Content starts

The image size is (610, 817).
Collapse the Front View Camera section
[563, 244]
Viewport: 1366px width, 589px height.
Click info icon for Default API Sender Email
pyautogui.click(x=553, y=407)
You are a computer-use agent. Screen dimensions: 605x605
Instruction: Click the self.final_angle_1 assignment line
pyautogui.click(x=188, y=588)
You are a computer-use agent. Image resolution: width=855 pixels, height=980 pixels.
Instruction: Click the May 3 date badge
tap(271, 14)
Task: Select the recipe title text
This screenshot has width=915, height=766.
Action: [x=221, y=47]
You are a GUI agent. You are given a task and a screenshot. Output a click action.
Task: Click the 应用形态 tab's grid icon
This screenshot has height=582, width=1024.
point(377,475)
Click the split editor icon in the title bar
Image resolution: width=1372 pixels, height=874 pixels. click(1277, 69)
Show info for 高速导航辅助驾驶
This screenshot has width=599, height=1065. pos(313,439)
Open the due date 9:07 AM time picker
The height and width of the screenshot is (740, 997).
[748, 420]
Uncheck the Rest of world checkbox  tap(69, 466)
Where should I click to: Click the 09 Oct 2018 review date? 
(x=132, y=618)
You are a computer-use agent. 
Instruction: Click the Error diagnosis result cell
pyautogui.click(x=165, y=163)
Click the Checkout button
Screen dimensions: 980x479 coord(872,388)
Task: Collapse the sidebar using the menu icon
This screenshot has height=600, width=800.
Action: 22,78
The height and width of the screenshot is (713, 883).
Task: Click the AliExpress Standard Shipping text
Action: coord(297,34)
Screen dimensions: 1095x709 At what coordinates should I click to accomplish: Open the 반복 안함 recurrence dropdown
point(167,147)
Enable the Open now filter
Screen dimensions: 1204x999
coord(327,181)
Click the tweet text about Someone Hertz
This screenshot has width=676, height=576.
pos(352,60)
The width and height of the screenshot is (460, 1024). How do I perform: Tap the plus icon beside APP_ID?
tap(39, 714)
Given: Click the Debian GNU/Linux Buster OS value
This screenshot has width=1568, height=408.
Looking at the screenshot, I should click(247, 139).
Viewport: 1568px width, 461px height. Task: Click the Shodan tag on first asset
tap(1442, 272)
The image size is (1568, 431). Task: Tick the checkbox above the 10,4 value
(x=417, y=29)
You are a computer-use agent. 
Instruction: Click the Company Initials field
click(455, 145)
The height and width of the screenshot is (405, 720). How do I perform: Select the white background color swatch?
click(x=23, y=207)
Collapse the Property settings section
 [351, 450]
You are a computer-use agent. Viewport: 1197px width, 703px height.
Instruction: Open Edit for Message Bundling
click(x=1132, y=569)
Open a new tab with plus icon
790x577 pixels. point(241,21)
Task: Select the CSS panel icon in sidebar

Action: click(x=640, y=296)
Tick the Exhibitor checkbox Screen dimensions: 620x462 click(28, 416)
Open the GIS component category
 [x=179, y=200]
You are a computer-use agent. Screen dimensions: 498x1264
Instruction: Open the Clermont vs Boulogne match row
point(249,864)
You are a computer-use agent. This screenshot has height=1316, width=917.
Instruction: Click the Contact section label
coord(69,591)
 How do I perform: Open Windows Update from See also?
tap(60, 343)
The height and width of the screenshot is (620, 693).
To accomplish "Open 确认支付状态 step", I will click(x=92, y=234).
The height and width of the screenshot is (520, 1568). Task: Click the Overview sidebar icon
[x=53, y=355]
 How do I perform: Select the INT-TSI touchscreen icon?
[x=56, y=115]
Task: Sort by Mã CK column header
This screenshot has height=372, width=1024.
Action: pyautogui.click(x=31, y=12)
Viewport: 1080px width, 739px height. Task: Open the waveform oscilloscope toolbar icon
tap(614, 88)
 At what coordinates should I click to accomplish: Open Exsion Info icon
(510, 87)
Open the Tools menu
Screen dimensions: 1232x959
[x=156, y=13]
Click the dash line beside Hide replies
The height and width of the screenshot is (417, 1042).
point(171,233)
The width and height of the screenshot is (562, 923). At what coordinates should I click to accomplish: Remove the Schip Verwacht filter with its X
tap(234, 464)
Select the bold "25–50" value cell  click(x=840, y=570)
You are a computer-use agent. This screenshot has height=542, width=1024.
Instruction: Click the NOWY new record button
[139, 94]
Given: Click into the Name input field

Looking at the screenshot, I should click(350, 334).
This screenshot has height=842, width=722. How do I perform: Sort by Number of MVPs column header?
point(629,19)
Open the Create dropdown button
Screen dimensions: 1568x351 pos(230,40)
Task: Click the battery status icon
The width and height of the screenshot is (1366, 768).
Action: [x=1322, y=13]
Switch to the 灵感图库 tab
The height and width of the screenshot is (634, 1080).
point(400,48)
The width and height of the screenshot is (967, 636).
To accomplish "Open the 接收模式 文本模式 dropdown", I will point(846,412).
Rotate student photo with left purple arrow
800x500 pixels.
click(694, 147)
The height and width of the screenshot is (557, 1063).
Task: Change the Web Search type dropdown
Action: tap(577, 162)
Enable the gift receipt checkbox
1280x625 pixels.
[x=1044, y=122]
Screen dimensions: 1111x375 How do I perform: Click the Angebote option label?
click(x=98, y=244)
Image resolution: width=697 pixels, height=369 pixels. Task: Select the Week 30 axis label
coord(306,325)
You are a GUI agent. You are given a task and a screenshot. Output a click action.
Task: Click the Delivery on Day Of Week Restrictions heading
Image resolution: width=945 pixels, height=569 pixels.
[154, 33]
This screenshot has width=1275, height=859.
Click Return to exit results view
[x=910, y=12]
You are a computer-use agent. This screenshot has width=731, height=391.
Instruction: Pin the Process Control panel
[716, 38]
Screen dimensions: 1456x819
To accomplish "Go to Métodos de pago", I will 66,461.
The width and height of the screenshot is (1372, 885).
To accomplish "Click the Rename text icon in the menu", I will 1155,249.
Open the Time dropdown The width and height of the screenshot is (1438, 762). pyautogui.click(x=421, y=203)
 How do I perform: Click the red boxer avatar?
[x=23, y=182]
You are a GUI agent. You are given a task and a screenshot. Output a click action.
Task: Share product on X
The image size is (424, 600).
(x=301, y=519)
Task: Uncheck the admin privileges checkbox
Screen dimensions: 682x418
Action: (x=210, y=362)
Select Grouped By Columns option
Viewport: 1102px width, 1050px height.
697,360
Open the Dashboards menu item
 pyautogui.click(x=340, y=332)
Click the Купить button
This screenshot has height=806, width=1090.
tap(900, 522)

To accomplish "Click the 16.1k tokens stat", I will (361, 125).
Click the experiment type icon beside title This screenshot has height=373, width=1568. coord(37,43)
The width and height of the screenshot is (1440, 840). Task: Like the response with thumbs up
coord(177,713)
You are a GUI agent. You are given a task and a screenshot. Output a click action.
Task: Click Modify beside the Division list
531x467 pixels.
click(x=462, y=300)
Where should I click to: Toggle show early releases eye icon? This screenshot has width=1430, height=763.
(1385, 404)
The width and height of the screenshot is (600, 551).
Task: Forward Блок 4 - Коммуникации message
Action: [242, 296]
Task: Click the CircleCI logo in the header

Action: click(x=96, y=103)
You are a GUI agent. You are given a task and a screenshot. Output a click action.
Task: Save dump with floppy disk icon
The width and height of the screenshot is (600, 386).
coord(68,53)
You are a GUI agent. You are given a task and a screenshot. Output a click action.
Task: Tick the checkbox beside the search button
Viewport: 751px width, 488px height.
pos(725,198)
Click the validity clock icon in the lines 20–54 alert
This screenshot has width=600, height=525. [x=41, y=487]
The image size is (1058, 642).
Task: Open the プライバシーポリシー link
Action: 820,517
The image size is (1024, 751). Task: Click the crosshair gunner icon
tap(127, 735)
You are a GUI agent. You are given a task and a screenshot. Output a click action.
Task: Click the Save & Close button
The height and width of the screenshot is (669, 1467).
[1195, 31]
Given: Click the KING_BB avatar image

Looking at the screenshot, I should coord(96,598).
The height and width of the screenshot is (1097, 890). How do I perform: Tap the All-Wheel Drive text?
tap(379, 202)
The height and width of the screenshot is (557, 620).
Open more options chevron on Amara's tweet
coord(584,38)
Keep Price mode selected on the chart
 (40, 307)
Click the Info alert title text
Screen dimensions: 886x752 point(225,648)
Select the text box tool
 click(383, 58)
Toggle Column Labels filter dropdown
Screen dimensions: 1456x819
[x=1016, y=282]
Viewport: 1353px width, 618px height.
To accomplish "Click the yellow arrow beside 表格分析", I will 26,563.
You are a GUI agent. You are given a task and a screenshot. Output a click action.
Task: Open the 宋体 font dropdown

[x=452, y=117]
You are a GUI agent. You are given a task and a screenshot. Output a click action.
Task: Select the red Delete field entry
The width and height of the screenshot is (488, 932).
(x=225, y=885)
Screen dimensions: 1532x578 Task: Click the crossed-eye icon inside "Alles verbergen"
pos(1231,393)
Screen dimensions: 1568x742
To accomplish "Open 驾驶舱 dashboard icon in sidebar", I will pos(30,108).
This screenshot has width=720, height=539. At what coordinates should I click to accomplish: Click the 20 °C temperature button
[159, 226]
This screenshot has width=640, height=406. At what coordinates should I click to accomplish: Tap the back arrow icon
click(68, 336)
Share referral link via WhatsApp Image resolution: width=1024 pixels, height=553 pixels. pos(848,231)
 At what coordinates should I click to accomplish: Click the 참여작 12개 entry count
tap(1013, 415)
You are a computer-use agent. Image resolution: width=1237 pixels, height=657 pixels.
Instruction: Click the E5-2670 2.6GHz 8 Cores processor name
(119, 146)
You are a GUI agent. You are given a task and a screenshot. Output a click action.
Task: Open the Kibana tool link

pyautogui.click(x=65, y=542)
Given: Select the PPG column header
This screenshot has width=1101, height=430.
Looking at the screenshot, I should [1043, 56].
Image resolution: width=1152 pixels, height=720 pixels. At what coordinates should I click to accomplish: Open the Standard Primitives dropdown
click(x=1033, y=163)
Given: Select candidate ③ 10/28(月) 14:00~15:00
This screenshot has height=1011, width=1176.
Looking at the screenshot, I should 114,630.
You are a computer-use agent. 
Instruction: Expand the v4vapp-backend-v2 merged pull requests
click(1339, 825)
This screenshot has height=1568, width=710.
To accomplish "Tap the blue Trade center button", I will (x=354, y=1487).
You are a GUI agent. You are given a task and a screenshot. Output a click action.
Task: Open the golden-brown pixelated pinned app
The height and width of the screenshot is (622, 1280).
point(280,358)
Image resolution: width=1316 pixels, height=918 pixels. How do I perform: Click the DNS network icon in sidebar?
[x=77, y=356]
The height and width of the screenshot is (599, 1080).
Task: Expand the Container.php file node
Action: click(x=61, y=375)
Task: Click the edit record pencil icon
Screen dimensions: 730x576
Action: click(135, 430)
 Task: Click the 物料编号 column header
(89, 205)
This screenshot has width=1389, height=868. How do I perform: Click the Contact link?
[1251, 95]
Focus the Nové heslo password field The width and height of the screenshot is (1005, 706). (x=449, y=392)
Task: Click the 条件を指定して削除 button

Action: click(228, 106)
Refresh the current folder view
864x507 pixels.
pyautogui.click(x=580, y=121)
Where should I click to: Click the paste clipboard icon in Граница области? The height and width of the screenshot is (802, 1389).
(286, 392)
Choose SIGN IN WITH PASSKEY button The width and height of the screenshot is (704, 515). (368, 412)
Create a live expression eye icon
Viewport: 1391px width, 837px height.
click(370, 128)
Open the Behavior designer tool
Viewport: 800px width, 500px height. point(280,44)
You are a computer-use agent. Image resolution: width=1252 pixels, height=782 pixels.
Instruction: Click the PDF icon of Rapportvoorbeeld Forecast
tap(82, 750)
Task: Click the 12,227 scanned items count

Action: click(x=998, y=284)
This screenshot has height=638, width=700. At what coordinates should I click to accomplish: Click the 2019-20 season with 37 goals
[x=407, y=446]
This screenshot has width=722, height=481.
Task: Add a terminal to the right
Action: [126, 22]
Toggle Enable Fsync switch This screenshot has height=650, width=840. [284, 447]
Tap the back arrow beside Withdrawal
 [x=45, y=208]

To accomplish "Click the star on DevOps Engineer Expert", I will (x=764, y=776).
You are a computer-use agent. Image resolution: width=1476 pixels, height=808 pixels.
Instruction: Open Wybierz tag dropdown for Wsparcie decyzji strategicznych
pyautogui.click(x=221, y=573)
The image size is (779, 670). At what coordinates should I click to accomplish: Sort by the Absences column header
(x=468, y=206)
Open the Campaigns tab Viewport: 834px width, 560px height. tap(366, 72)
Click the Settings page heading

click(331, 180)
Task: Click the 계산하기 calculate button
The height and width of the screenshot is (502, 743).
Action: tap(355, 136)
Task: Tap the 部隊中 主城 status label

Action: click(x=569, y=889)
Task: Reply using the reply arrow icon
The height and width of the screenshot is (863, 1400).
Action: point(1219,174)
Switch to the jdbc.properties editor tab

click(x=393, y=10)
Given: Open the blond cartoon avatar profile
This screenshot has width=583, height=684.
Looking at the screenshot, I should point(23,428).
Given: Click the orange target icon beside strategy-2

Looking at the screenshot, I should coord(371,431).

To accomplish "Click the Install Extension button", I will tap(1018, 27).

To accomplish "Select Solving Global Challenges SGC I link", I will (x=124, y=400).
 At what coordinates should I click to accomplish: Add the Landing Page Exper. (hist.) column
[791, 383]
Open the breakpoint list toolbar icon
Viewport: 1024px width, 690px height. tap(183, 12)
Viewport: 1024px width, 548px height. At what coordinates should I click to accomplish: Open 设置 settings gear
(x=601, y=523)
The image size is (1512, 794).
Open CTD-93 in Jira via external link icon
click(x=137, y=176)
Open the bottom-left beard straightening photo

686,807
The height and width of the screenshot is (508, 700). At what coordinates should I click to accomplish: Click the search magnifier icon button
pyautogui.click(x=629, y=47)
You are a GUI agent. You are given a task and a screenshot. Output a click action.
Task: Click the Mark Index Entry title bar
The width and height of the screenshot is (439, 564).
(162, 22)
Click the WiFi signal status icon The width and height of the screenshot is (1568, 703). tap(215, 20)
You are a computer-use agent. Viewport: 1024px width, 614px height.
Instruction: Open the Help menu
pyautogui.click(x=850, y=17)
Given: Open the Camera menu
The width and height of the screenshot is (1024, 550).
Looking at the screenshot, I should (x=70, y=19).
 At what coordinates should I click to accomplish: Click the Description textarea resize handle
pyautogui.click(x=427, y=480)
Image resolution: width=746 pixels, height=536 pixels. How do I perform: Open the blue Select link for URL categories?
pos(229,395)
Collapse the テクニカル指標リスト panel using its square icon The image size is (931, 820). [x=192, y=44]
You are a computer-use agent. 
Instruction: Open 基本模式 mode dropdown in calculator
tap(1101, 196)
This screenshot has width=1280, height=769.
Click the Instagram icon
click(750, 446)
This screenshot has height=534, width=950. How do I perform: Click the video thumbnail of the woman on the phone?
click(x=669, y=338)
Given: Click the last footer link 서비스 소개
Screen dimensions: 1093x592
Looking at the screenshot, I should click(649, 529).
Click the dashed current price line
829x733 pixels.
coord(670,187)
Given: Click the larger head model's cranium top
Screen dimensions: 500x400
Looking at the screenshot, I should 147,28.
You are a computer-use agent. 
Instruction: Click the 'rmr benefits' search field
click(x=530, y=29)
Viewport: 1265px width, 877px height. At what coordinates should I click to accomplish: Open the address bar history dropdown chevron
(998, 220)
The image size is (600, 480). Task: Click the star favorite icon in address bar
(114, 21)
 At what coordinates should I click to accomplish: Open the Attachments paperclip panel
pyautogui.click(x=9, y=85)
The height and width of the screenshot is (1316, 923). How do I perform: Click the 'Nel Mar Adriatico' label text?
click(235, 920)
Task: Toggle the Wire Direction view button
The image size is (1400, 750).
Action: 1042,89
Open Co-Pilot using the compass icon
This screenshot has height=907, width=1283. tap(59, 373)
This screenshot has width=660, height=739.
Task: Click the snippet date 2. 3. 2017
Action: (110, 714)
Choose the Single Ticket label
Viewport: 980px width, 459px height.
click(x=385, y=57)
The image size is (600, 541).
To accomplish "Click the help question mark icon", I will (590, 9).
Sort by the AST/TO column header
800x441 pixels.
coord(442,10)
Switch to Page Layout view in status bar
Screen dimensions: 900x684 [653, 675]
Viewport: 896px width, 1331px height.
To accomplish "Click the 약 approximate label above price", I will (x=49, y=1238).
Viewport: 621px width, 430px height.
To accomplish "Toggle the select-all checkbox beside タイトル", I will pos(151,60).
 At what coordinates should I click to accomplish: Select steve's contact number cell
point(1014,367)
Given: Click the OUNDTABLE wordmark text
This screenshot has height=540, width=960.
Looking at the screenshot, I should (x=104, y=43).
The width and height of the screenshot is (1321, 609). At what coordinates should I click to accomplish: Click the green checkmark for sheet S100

Content ends

• What you will do:
Where the line with "You are a computer-use agent. Screen dimensions: 605x605" ends, your copy should end too; please return exactly the lines from the first line of the data through it.

• Output for this task:
The image size is (610, 817).
Collapse the Front View Camera section
[563, 244]
Viewport: 1366px width, 589px height.
Click info icon for Default API Sender Email
pyautogui.click(x=553, y=407)
You are a computer-use agent. Screen dimensions: 605x605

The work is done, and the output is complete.